Tchaikovsky, Brahms, Ysaye and Bach
Live in St. Petersburg
Naxos 2.110283 [DVD]
My enthusiasm of the month is undoubtedly for the young Chinese violinist Yang Tianwa (楊天媧, born 1987). Two new products have been released this year, both on the Naxos label — a DVD of a concert in St. Petersburg, issued in March, and a CD of the complete violin sonatas of Eugene Ysaye, issued in April.
It’s arguable that Yang should have received even more acclaim than she has. It’s a crowded field, of course, but her recordings on Naxos have received high praise, and her strong style, somber and deeply admirable, hits you the moment she starts playing. It’s as if she’s carving a sculpture out of a log, and then hurling it at you.
The video is typical of her strengths (she doesn’t seem to have any weaknesses). Playing in St. Petersburg’s diminutive Capella Concert Hall, she renders Tchaikovsky’s and Brahms’ violin concertos with sonorous tones and great energy, then goes on to play an excerpt from Ysaye’s Violin Sonata No: 3 just to show what technical brilliance she’s capable of. In fact, of course, she was probably working on these incredibly difficult Ysaye compositions at the time, in preparation for her CD of all six of them [Naxos 8.572995].
Almost as much in advance of his era as the Belgian Eugene Ysaye (1858-1931) was the Spanish composer and violinist Pablo de Sarasate (1844-1908), and Yang has also completed for Naxos a complete set of all his violin music on eight CDs.
Included on this DVD is Yang playing Bach’s Violin Partita No: 2 complete, in a studio setting.
Barenboim, Teatro alla Scala
ArtHaus 101695 [2 DVDs]
Earlier this year Arthaus Musik issued a pair of DVDs of the 2012 production at La Scala, Milan of the third opera of Wagner’s Ring cycle, Siegfried, conducted by Daniel Barenboim. Unfortunately Guy Cassiers’ visual effects do little to complement this titanic masterpiece.

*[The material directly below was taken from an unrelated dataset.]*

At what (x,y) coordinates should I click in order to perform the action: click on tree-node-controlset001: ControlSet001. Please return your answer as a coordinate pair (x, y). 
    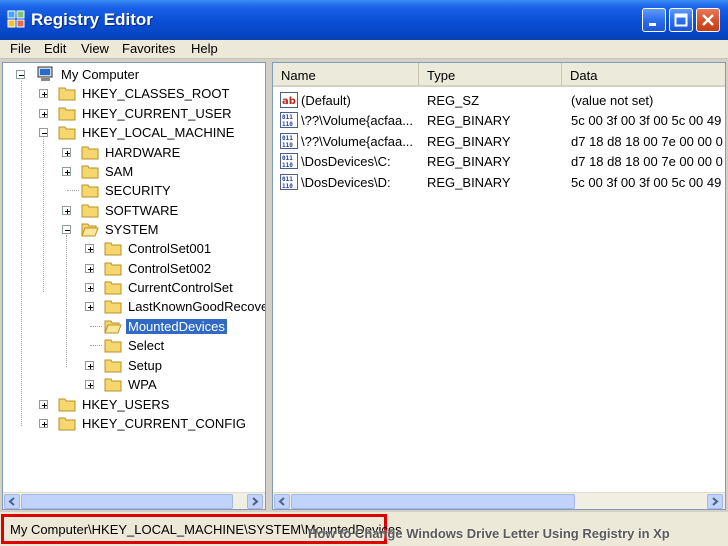
    Looking at the image, I should click on (133, 248).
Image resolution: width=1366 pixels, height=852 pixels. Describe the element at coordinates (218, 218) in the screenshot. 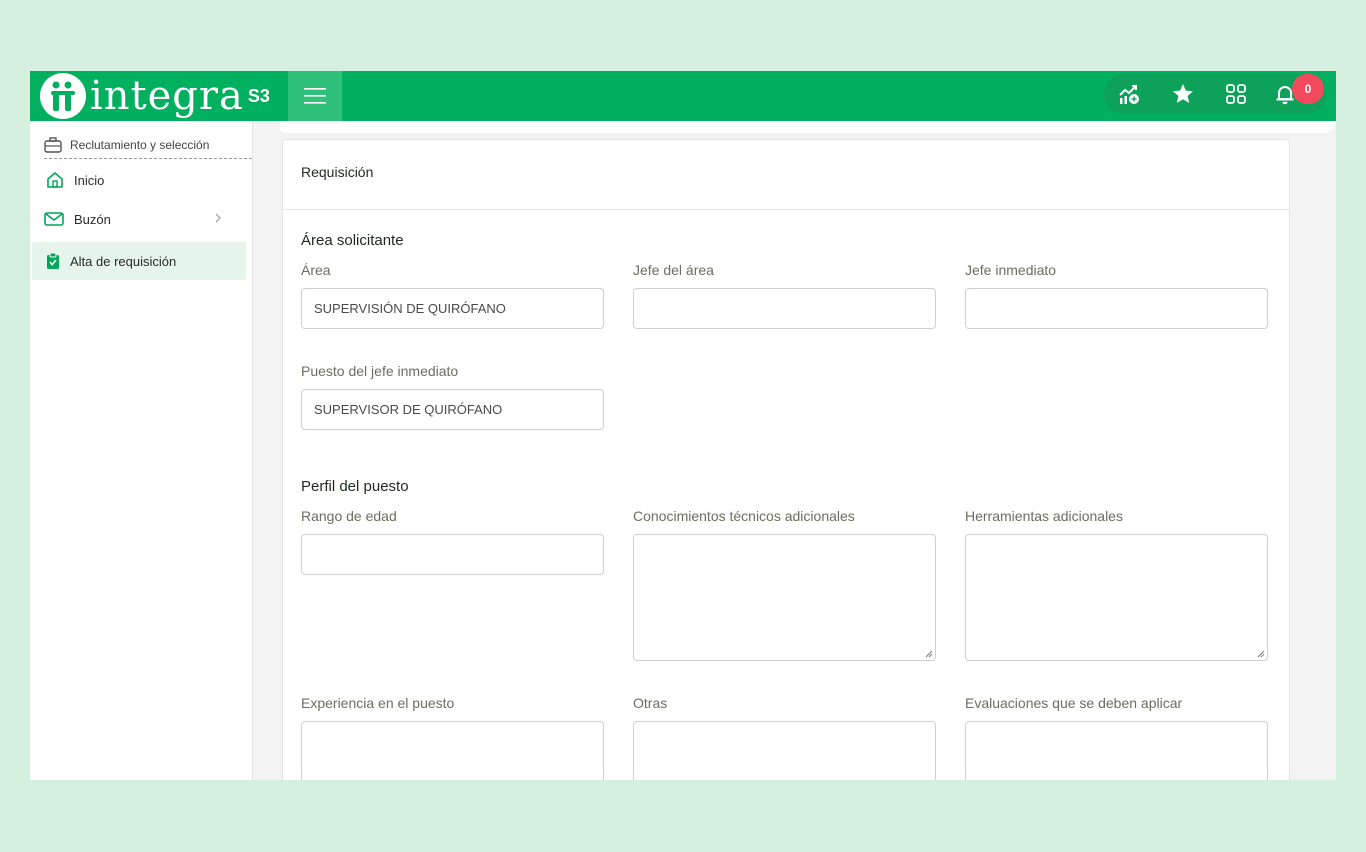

Act 1 is set against what appears to be some kind of grille, and though the concluding forging of the sword is impressive, as it invariably is, neither Siegfried (Lance Ryan), The Wanderer/Wotan (Terje Stensvold) nor Mime (Peter Bronder) give real passion to their roles. Wotan in particular, though amiable, lacks interiority.
Act 2 suffers from interpretative muddle. The dragon Fafner is first a mass of lights among the trees, then a soloist under a cloth, then the singer himself (the forceful Alexander Tsymbalyuk). We also get to see the soprano singing the role of the Woodbird (an uplifting Rinnat Moriah). But far more unusually we also see a group of Siegfried lookalikes, at one stage manipulating their swords to make a Star of David, presumably to highlight what some critics have seen as the Jewishness — and victimhood — of Mime, who Siegfried casually kills in this scene. But none of these effects add to the power of the drama.
Things improve markedly in Act 3, however, almost entirely because the characters are left alone and allowed to sing their roles untrammeled. Erda (Anna Larsson) is a strong presence, and in particular Brunnhilde (Nina Stemme) virtually redeems the entire production with her heartfelt and finally brilliant singing.
These DVDs can be hard to find, but are currently available on the Presto Classical Web site.